/---

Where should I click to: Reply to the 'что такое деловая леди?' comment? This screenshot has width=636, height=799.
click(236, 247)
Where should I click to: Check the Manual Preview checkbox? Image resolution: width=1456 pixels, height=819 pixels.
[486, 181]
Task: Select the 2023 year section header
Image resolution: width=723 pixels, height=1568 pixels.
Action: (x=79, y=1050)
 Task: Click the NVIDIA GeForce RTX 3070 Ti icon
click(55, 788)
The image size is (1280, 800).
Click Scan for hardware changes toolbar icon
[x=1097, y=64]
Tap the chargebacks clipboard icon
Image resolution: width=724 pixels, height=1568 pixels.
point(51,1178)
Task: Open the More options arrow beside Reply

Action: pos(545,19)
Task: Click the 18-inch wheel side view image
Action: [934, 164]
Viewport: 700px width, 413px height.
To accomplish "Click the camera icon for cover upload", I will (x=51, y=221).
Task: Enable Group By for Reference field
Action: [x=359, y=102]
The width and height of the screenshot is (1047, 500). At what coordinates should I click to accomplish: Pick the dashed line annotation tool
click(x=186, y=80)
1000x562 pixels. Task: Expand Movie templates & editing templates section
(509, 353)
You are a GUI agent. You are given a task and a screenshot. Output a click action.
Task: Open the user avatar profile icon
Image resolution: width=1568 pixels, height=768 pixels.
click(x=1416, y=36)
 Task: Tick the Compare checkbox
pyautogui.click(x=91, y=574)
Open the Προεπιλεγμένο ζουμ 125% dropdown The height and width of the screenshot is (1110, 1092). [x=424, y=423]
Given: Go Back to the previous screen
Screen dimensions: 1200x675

\---

- _What is being asked_
Rewrite every line of the items above, from the first line through the line containing "Action: (x=79, y=1050)", and raise each coordinate in the answers by 133.

- _Task output_
Where should I click to: Reply to the 'что такое деловая леди?' comment? This screenshot has width=636, height=799.
click(369, 380)
Where should I click to: Check the Manual Preview checkbox? Image resolution: width=1456 pixels, height=819 pixels.
[619, 314]
Task: Select the 2023 year section header
Image resolution: width=723 pixels, height=1568 pixels.
Action: (x=212, y=1183)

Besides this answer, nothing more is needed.